Ее подруги тайком поглядывали на одиноко стоящую в углу просторного зала Кристину. Лия же не удостоила соперницу даже взгляда. Да, соперницу! Это Лия почти три недели назад так старательно натирала венценосца сандаловым маслом, предвкушая долгую бурную ночь, когда в комнату без стука и приглашения явилась новая фаворитка и нарушила все планы. Это ее, Лию, грубо выставили за дверь, стоило тихоне с видом страдалицы снять платье. И это ее, Лию, Филипп больше не зовет в свои покои с тех пор, как у него появилась Кристина.
— И то верно, — согласилась «лисичка». — Да и что ей наше скромное угощение? Ее-то Филипп, наверняка, получше кормит…
— Вот и пусть кормит. А то, боюсь, не сдержусь и яду ей насыплю, — огрызнулась Лия, вонзая белоснежные зубки в кусочек запеченной форели.
— Да ладно тебе, она ж не навсегда. Посмотри на нее, она ж как мертвая рыба — вообще не понимаю, как она до сих пор ему не надоела!
— Боюсь, с этой мертвой рыбой он и сам скоро станет таким же.
— Лия, успокойся! — вмешалась Лана. — Она тебе не соперница, просто временная неприятность. Вот посмотришь, еще неделя, и он потребует тебя, ну или кого-то из нас. Кстати, девочки, как думаете, что мне больше подойдет — сапфиры или изумруды? Хочу у Филиппа сережки новые выпросить…
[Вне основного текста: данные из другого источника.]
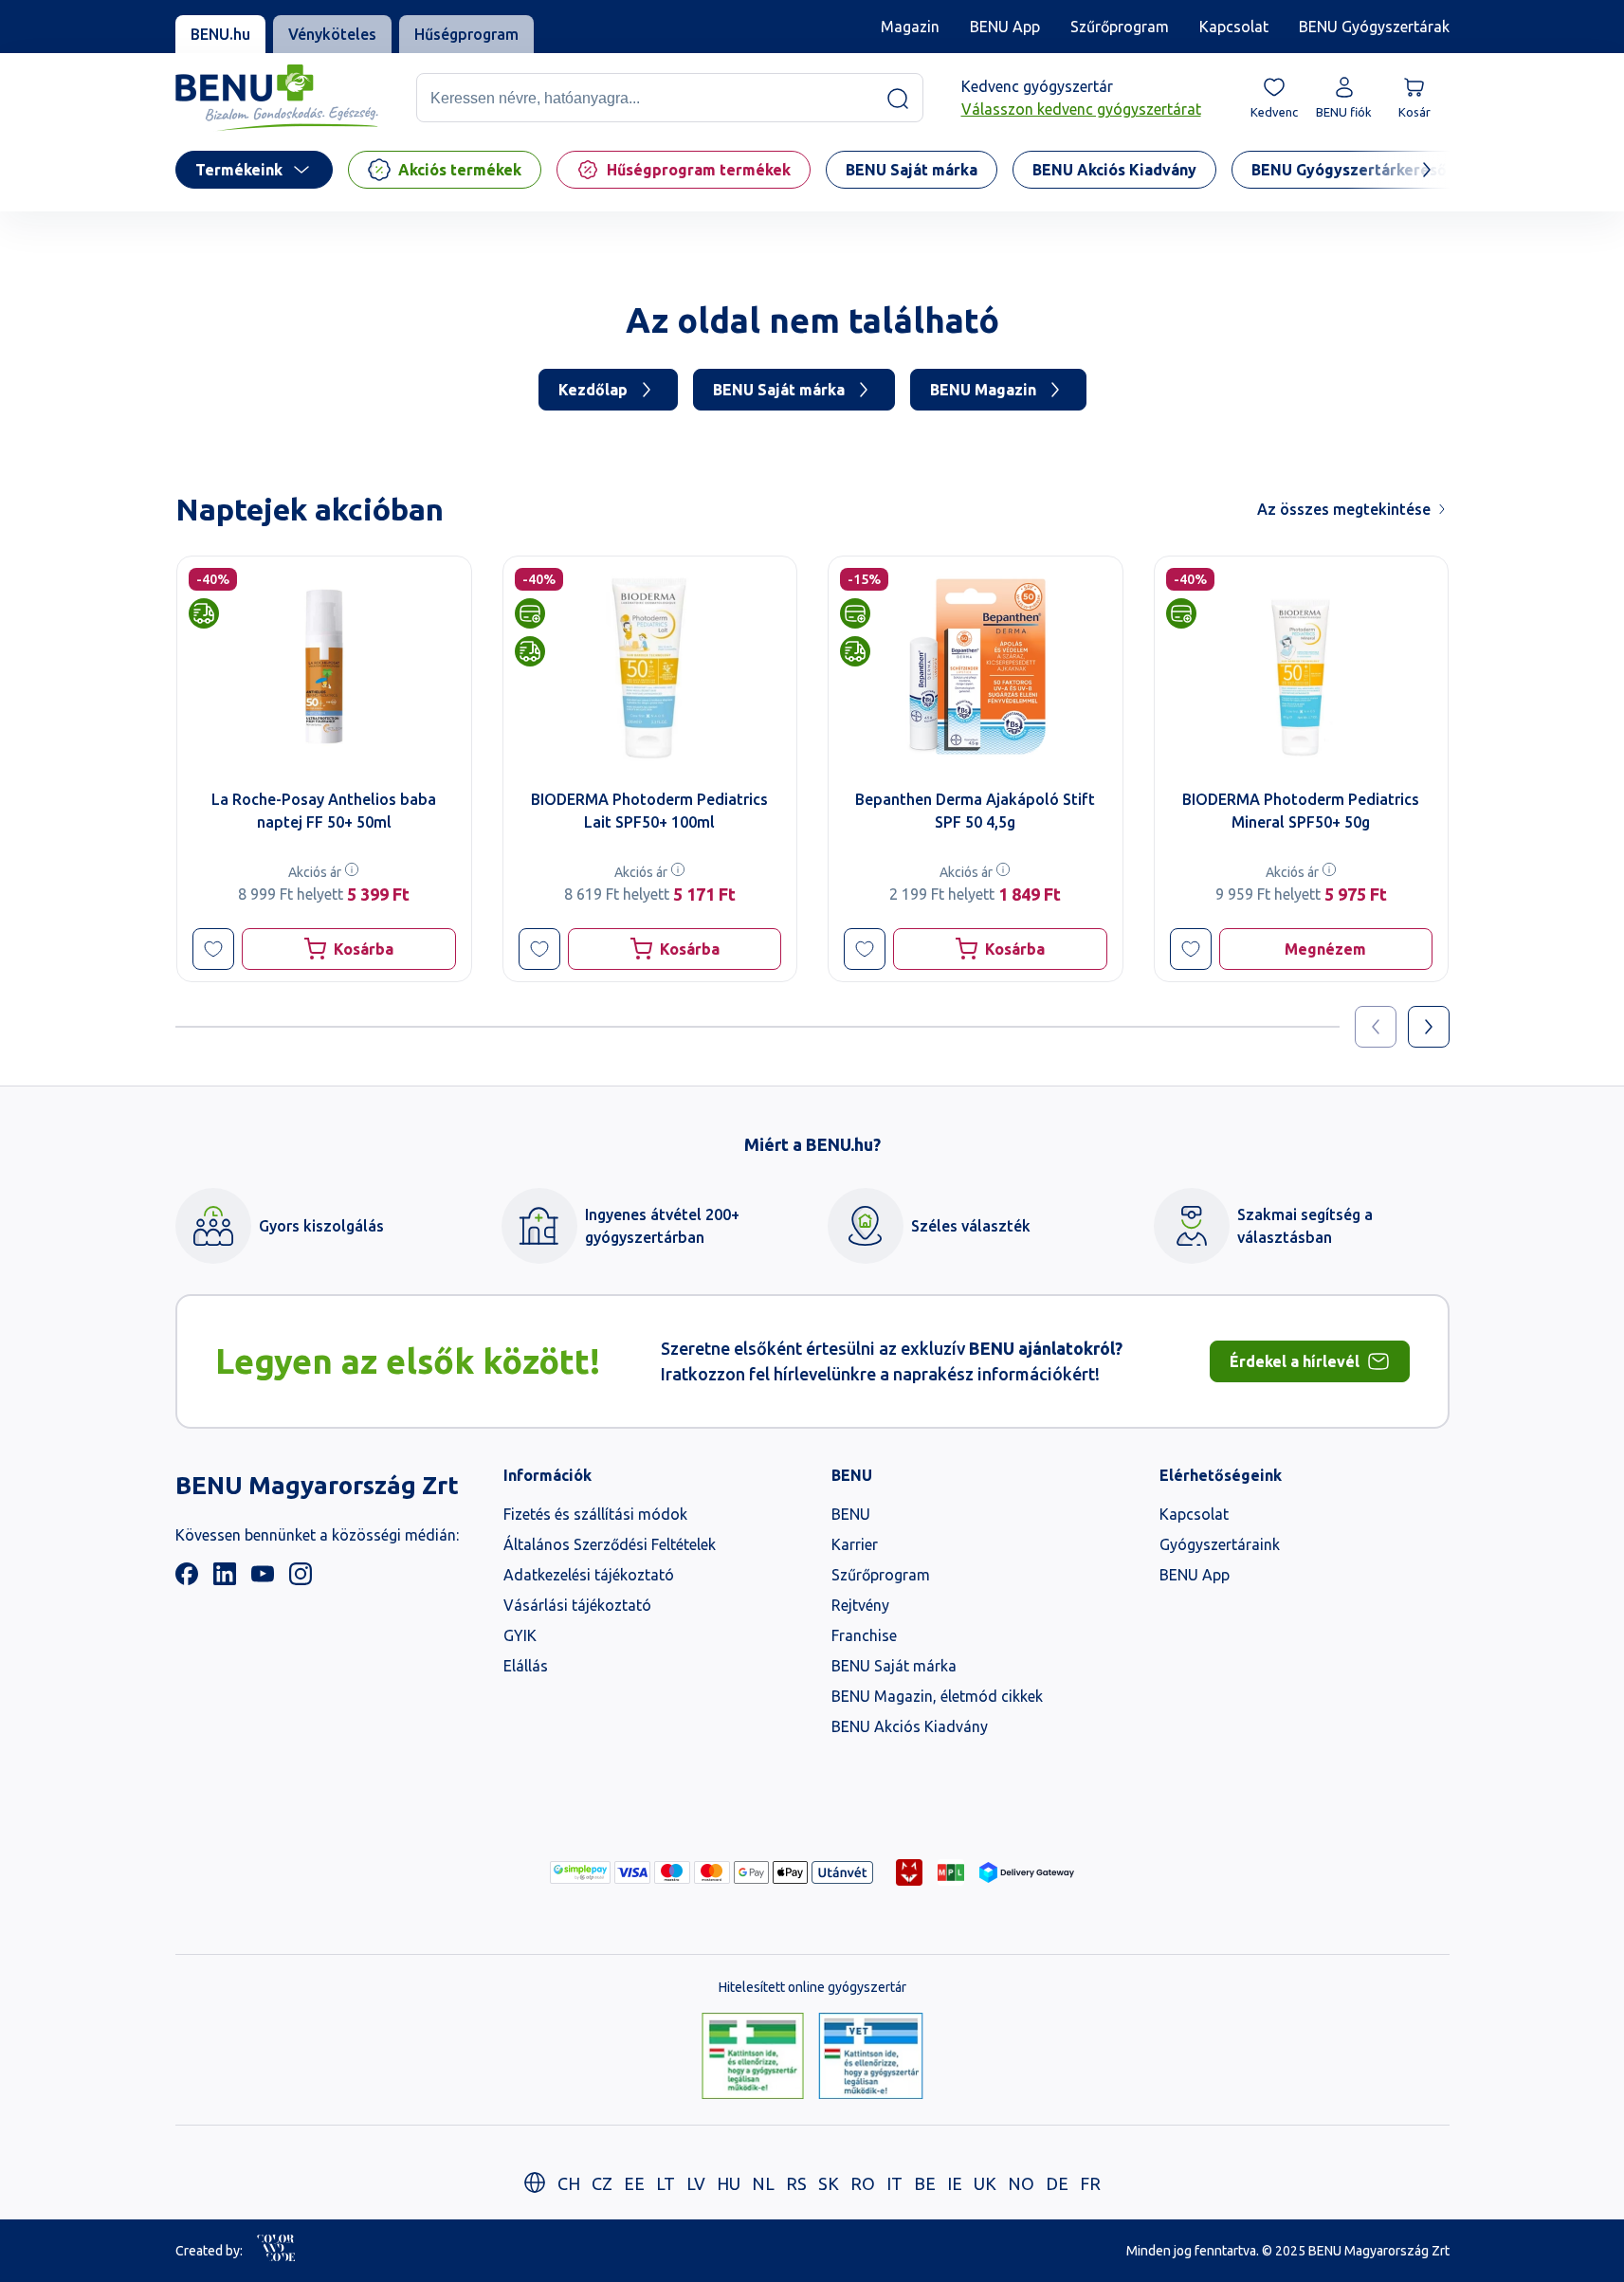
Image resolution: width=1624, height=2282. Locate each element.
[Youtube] (262, 1579)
Просторный зал на три этажа, отделанный малахитом и золотом, с огромным бассейном, мраморными фонтанами и финиковыми пальмами в кадушках совсем не радовал Кристину. Она здесь уже несколько дней — Филипп распорядился сменить ее комнатное заточение и отправил сюда, надеясь, что общение с другими девушками подбодрит ее. Ему не нравилось ее состояние. Равнодушная, тихая, покорная, она совсем перестала походить на ту гордячку, которая пришла к нему просить за Этьена, которая так отчаянно и дерзко терпела пытки, которая все еще пыталась сопротивляться его прикосновениям, своим упорством лишь разогревая интерес и азарт. Но вот уже несколько дней она даже не плачет — просто покорно каждую ночь приходит в его постель и ложится, равнодушно подставляя свое тело для утех. Ему даже показалось, что она приболела, и он прислал к ней лекаря, но тот видимых причин для беспокойства не нашел, и тогда Филипп приказал отправить ее сюда, в надежде, что пленница будет ему благодарна за этот акт проявленного милосердия. Но он и подумать не мог, что сделал только хуже.
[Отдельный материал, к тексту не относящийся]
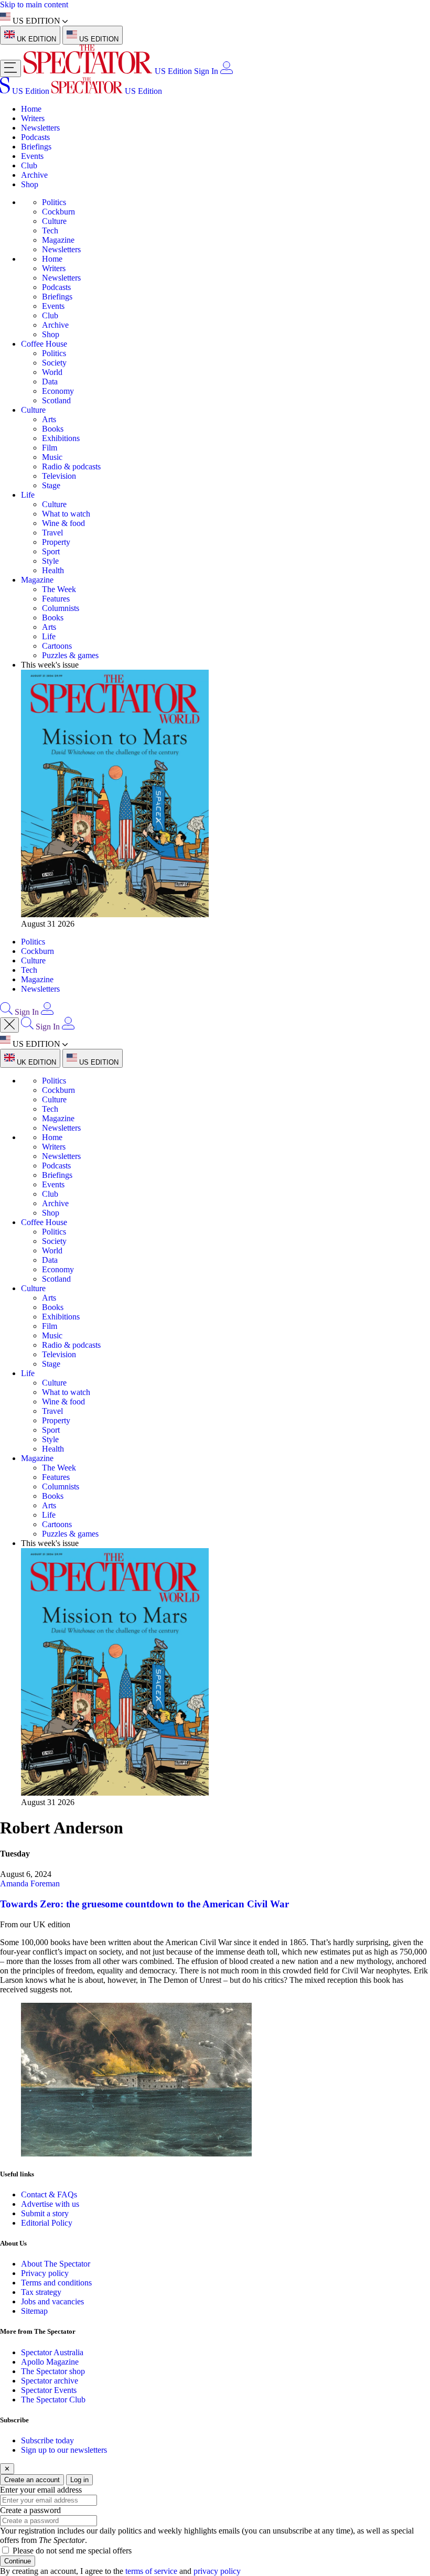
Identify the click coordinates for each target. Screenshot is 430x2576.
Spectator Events (49, 2390)
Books (52, 428)
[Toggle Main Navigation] (10, 68)
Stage (51, 485)
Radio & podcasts (71, 466)
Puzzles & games (70, 655)
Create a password (30, 2510)
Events (32, 156)
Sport (51, 551)
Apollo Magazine (50, 2361)
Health (53, 570)
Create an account (32, 2480)
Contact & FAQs (49, 2194)
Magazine (58, 239)
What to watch (66, 513)
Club (29, 165)
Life (28, 494)
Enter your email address (41, 2489)
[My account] (226, 71)
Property (56, 542)
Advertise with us (50, 2203)
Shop (29, 184)
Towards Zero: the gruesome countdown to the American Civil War (144, 1903)
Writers (33, 118)
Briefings (36, 146)
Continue (17, 2561)
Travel (52, 532)
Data (50, 381)
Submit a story (45, 2213)
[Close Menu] (9, 1025)
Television (59, 475)
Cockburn (58, 211)
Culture (54, 221)
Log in (79, 2480)
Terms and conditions (56, 2282)
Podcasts (35, 137)
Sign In (206, 71)
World (52, 372)
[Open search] (6, 1011)
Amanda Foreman (30, 1883)
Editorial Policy (46, 2222)
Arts (49, 419)
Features (56, 598)
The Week (59, 589)
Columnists (60, 608)
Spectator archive (49, 2380)
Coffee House (44, 343)
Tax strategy (41, 2292)
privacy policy (217, 2571)
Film (49, 447)
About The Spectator (55, 2263)
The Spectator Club (53, 2399)
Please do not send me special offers (72, 2550)
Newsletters (40, 127)
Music (52, 457)
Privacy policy (45, 2273)
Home (31, 108)
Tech (50, 230)
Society (54, 362)
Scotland (56, 400)
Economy (58, 391)
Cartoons (57, 645)
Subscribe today (47, 2440)
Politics (54, 202)
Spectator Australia (52, 2352)
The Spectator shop (53, 2371)
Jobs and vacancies (52, 2301)
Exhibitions (61, 438)
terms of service (151, 2571)
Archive (34, 174)
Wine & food (63, 523)
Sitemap (34, 2310)
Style (50, 560)
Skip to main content (34, 4)
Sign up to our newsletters (64, 2449)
«Фаворитка, фаворитка…» Словно змеиное шипение изо всех углов слышалось ненавистное слово, приправленное завистливыми взглядами обитательниц роскошного зала. Тайком поглядывали они на любимицу короля и разочарованно пожимали плечами: ну вот что он в ней нашел? Ну симпатичная, ну… Да собственно, и все. Так тут все на мордашку неплохи — другим сюда вход закрыт. За что же ей, тихоне, счастье привалило? Уже третью неделю ни одна из девушек не переступает порог королевских покоев. А все она! Вот эта тихоня, что не сочла нужным даже поговорить с ними, рассказать, как там Филипп, что подарил ей за ночи, проведенные с ним рядом; вот эта тихоня, что сторонится их дружной стайки и не спешит стать одной из них!